Ballpark neighborhood

The signs of the changes are already here.

On November 1, a triangle of land at Broadway, Lawrence and Larimer streets, right across from the Denver Rescue Mission, was fenced off, with a banner proclaiming "The park is closed for now, but we're planting a brand-new Denver Urban Garden community and a fresh start for Triangle Park. Sprouting in Spring 2014!"

High hopes have sprouted for this patch of land before. In November 2006, after a $300,000 renovation job that installed low-maintenance plants, easily hosed-off pavement and benches where you could sit, not sleep, it was named Edward J. "Eddie" Maestas Park, after a longtime businessman and good Samaritan who'd fought hard for the stretch of upper Larimer he dubbed NoDo. "I see nothing but good for this area," he said back in 1997, two years after Coors Field opened and shortly before he passed away.
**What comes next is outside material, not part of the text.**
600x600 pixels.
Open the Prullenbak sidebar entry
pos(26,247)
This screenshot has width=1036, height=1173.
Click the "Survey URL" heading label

But he could never have envisioned this. Even as the area became more and more affluent, filled with restaurants and pricey apartments, people who preyed on the homeless turned the park into a black hole more commonly called the Bumuda Triangle. The place became such a mess that in 2011, Maestas's family asked that his name be taken off of it. The city did, and started looking for another solution for Triangle Park — even considering handing the property over to the Denver Rescue Mission to use as a staging ground. "After considerable monitoring, city departments and partners have concluded that the majority population consistently in Triangle Park is not homeless seeking services, but those who are participating in illegal activities and preying on the vulnerable populations in this area," says Amber Miller, spokeswoman for the mayor. And so, after more than two years of meetings with other community groups, the city finally approved a plan to turn Triangle Park into a community garden. A fenced community garden.

If only it were as easy to fence off the rest of the neighborhood's problems. As the BPNA would tell the mayor — if they could ever get that meeting with him — it's time for other parts of the city to share the burden. To be the Neighbor of the Year.